→ YOUR ASSIGNMENT
Please say how many lines in the records below contain the word "search", giving only the number.

Recorded data
======

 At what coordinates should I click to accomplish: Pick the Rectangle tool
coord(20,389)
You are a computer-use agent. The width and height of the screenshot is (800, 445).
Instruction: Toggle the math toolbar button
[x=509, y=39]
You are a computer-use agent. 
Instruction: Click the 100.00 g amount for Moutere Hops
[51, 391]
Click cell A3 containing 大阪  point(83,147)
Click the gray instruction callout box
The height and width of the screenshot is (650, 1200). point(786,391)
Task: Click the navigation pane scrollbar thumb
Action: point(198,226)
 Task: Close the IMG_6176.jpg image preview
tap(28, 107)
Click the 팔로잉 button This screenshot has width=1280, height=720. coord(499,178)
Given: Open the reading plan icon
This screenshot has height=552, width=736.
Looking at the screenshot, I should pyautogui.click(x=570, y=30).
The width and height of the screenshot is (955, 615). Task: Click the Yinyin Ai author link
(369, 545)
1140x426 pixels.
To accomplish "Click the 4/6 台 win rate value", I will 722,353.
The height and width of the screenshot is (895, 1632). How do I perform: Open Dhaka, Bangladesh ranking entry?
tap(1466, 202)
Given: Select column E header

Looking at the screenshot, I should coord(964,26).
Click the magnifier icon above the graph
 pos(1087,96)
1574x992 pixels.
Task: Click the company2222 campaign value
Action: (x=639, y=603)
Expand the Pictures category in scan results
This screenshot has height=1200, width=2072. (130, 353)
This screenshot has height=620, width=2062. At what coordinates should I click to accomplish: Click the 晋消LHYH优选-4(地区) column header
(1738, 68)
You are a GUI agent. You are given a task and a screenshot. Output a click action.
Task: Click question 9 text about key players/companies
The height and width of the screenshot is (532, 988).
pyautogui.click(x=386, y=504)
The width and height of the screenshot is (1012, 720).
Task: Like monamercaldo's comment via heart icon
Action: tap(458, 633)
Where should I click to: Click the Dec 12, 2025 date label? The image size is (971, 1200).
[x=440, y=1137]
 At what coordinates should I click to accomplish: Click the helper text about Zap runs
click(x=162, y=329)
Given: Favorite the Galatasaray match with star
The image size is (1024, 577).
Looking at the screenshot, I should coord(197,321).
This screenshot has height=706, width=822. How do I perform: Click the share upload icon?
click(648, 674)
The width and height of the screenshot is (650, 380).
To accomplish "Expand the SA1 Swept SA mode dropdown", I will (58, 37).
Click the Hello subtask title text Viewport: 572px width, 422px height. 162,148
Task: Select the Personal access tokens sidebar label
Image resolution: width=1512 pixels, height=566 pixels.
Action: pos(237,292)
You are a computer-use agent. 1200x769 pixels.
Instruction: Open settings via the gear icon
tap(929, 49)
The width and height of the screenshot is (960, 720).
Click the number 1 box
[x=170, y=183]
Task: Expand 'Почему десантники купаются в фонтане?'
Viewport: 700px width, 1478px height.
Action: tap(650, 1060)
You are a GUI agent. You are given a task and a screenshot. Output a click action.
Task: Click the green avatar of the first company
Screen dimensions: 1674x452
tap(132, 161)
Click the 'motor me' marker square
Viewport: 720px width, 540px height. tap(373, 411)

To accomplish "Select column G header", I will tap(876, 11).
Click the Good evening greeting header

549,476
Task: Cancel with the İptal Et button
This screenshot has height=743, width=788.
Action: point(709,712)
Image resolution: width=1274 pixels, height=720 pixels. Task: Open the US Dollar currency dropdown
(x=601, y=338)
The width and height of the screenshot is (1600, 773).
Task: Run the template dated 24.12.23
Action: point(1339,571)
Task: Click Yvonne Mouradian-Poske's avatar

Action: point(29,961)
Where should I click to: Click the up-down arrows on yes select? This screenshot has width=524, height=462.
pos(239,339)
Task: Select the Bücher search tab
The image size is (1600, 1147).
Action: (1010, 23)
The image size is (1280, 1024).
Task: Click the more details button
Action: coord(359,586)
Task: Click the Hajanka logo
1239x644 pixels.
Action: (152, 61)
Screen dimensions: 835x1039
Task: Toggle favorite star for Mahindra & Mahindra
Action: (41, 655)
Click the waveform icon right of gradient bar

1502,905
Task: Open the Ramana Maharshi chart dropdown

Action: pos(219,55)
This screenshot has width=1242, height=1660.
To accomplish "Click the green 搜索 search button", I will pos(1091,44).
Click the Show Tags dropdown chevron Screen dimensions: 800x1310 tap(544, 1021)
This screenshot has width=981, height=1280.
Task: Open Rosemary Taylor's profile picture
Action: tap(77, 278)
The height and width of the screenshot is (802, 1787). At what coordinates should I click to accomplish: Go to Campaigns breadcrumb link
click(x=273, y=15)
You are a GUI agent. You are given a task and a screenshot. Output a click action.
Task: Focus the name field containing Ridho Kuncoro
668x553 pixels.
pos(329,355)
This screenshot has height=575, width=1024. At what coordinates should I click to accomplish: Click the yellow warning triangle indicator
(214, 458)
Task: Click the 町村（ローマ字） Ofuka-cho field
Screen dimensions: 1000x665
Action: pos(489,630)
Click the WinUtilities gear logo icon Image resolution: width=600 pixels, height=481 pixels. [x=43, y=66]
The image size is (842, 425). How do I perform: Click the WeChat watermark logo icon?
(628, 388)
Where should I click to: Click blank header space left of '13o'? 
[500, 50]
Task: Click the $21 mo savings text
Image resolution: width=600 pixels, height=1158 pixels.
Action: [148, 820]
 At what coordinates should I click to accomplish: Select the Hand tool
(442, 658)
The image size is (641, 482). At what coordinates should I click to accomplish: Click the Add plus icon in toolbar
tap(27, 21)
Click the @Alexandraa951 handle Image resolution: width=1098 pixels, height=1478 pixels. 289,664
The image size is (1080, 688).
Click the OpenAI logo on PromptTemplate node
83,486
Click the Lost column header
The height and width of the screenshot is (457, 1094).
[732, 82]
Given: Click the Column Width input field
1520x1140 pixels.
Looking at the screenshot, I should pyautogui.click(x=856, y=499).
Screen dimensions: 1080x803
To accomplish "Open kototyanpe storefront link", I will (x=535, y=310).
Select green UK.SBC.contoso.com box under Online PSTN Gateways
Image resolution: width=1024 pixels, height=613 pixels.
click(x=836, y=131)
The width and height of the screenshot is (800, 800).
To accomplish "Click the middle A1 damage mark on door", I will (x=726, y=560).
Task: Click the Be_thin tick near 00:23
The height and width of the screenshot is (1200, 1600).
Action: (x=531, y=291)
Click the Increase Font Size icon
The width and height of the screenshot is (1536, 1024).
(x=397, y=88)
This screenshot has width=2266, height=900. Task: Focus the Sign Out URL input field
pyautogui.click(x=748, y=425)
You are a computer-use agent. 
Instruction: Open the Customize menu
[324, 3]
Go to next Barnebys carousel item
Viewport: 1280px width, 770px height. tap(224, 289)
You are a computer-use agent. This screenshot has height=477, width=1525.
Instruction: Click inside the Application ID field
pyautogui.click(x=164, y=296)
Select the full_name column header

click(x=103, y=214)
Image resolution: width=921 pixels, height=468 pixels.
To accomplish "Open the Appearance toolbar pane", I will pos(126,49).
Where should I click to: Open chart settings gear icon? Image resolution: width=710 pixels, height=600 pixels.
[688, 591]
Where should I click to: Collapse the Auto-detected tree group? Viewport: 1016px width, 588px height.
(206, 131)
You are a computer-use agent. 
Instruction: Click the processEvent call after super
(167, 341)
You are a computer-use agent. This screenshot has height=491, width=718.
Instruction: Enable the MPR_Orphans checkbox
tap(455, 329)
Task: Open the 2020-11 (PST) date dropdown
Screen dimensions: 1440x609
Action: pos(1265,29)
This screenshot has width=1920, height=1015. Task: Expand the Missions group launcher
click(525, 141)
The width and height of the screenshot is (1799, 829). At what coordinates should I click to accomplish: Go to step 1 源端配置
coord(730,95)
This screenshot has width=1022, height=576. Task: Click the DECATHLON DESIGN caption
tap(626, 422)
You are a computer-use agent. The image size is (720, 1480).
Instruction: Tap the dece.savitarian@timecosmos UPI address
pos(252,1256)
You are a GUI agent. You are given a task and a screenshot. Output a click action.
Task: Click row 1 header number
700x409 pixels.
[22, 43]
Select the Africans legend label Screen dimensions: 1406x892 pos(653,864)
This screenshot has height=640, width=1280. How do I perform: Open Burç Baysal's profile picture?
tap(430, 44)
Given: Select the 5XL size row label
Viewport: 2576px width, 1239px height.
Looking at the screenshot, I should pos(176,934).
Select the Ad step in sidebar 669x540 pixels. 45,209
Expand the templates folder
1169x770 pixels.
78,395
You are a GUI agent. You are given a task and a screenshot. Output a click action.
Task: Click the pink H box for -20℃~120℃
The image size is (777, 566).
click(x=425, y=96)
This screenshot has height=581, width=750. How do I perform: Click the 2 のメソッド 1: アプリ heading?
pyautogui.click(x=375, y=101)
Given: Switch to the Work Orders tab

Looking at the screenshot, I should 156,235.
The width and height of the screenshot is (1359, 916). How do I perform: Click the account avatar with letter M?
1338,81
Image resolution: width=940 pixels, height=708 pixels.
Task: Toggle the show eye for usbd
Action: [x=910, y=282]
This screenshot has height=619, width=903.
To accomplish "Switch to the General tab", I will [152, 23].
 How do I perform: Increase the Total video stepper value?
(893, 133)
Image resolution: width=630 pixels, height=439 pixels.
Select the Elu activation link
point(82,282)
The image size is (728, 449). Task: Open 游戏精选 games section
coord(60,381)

======

→ OUTPUT OF THE TASK
2